Scottish Premier League regulations state that any transfer of a club’s share from one company to another must be approved by at least eight of its 12 members.
Rangers will vote for their continued existence in the SPL, but officials at several other clubs have already stated their opposition.
There is also growing discontent among supporters of other clubs, who want a newco Rangers to be told to apply for membership of the Scottish Football League, where, if admitted, it would have to start off in Division Three.
An SPL general meeting must be called to vote on the issue, and there is a 14-day notice period.
Even if the new Rangers is voted into the SPL by member clubs, it could still be kicked out of the league structure altogether by an appeals tribunal due to be convened by the national governing body, the Scottish Football Association.
An SFA investigation into Rangers’ conduct under Mr Whyte imposed a 12-month transfer ban which was later ruled illegal by a judge. As a result, the tribunal hearing, the date of which has yet to be announced, will consider three other possible sanctions: suspension from the Scottish Cup, suspension from the league, or expulsion from the league.
However Rangers, who took the legal action against the transfer ban, could change their minds and accept it, knowing that would mean the other sanctions could not be applied.
Mr Green’s CVA proposal offered creditors a maximum of 9p in the pound.

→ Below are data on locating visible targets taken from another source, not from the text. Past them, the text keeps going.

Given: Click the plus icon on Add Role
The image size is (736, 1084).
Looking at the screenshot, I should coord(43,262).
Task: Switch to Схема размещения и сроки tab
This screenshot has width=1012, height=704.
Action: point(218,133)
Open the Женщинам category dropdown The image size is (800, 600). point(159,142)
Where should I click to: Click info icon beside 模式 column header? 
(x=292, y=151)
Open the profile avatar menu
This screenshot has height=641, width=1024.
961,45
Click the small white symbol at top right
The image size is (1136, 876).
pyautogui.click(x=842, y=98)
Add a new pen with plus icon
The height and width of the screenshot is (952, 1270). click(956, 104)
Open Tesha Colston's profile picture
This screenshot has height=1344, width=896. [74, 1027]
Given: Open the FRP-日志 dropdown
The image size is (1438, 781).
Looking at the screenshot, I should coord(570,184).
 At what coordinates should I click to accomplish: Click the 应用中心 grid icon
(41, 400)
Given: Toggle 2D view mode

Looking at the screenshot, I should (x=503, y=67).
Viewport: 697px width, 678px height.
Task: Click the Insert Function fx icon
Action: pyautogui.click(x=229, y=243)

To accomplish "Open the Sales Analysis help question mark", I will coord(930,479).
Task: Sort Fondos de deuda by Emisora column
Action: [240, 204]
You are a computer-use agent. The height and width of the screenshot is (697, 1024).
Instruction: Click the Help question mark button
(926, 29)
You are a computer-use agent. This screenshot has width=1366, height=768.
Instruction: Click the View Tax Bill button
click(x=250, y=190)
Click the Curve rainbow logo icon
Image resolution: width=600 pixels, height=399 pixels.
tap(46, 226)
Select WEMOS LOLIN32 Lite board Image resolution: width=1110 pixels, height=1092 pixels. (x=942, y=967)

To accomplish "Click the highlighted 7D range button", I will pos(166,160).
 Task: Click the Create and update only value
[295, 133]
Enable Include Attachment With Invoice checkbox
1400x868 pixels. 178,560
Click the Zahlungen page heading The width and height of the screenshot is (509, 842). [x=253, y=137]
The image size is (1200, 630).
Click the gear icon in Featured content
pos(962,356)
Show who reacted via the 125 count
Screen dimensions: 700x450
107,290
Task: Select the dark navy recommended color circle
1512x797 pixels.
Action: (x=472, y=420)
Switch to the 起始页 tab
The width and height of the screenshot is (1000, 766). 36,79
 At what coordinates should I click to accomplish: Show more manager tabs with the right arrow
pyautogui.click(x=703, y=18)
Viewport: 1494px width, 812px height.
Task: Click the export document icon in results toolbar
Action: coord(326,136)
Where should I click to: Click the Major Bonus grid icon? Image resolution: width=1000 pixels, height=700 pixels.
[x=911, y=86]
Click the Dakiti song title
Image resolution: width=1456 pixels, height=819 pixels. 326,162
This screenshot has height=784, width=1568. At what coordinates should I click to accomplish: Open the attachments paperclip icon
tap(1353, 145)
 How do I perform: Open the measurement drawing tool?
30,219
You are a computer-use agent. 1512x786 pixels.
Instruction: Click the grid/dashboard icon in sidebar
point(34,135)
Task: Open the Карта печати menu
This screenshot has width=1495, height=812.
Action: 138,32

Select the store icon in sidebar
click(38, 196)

HMRC is owed £21.5 million by Rangers – although that amount could treble if a tax tribunal held earlier this year (known as “the big tax case”) finds against the club.
In a statement explaining its decision to oppose the CVA, HMRC said: “A liquidation provides the best opportunity to protect taxpayers, by allowing the potential investigation and pursuit of possible claims against those responsible for the company’s financial affairs in recent years. A CVA would restrict the scope of such action…
“So the sale is not being undermined, it simply takes a different route.
“Liquidation will enable a sale of the football assets to be made to a new company, thereby ensuring that football will continue at Ibrox.
“It also means that the new company will be free from claims or litigation in a way which would not be achievable with a CVA. Rangers can make a fresh start.”
Paul Clark of Duff & Phelps explained what would happen as a result. “As soon as the CVA proposal is formally rejected, Mr Green’s consortium will move towards completion of an acquisition of the business and assets of the Rangers Football Club plc,” he said. “That transaction will be completed within a few days.
“The sum payable to creditors will be £5.5m, most of which has already been paid over to us by the Green consortium.”
Mr Green said that he and the other members of the consortium would strive to revive the stricken club.
“The solemn promise I can make to Rangers fans today is that this club will continue as Rangers Football Club and will continue to play at Ibrox Stadium. We will be liaising with the football authorities at the earliest opportunity to establish our position regarding the SPL.
“I, along with my investors who believe that Rangers can have a bright future, will fight tooth and nail to ensure the club recovers from this catastrophic phase in its proud history.”
“The fans deserve better and we will work tirelessly to realise their ambitions.”
Ticket firm Ticketus, owed almost half of the club’s £55m confirmed debt, had not decided on its approach to the CVA before yesterday’s announcement but it plans to pursue Mr Whyte for the shortfall.